Greater love has no one than this,  that he lay down his life for his friends. You are my friends if you do what I command. I no longer call you servants, because a servant does not know his master's business. Instead, I have called you friends, for everything that I learned from my Father I have made known to you.

What’s your name, sir?  In your heart of hearts, in the quiet of the night, in the heat of battle, what is your name.  If you do not like that name, Jesus gives new names to those who overcome.

Revelation 2:17 (NIV)

To him who overcomes, I will give … him a white stone with a new name written on it, known only to him who receives it.

I don’t know what your “Jesus-given” name will be, but I suspect that it will be very similar to the ones He is known by.

Your task is to be an overcomer, to show yourself to be a man. The overcomer is the man who has dedicated his life to being a disciple of Jesus, living the victorious life that the Holy Spirit has empowered him to live. You must decide, you must make the choice, you must resolve to be an overcomer.  No one but you can make that decision.  

 1 John 5:5 (NIV)

Who is it that overcomes the world? Only he who believes that Jesus is the Son of God.

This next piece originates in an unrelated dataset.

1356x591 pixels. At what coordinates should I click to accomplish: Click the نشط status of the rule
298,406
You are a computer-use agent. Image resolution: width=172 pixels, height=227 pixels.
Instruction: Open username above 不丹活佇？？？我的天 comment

 Once you make that decision, to show yourself to be a man determined to be an overcomer, I need your help in solving a problem.  The problem is the religious church.  Look at what has been enculturated.  Men are asked to come and be passive, to sit and listen about things designed to encourage them to be nice and safe.  For many men, a church meeting is just not worth the time.  It’s not worth the investment.  The last thing a man needs is to be bored. He needs something to stir his heart.  A man needs something to challenge him, something to demand something from him, something that is difficult.  They don’t find it in a typical church service, they don’t find it in the typical sermon. “When men need spiritual sustenance, they go to the wilderness, the workplace, the garage, or the corner bar. They watch their heroes in the stadium or on the racetrack. They plunge into a novel or sneak off to a movie. The church is one of the last places men look for God.” [  Why Men Hate Church | CBN.com ]  I need men to help me fix this problem.  I need men to help me create a church environment that stirs a man’s heart instead of boring him to sleep.  I need your suggestions, I need your help implementing those suggestions.  I need men to step up and lead.

 The church needs men showing themselves to be men.  Our current culture needs masculine role models: men who know their true names. The culture is handing out the wrong names to men.  Incompetent, non-essential, inept, unworthy, passive, nice, safe, and the like are not good names.   It is an attack on men and their purpose in this life.  From the Genesis story, we know it takes men and women to fulfill God’s plan for creation, authentic masculinity and authentic femininity working together, equality is the strategy. Both the male and the female have a purpose.  When culture turns its back on God that culture goes off purpose and men don’t know how to be men and women don’t know how to be women. 

The world needs men to be men by showing themselves to be men, not by the world’s stereotypes but by God’s design. Masculinity is all about what is in the heart, the very core of being.  Masculinity manifests in men as integrity, courage, a willingness to do what is right, and to stand for truth at all times and in all circumstances; to march into hell with a heavenly cause and die in the battle if necessary. Masculinity is matured by bending the knee to God in Christ, vowing to subject yourself to God’s designs and desires.  It’s time to show the world how real men live.  What is your name, sir?  What is your name?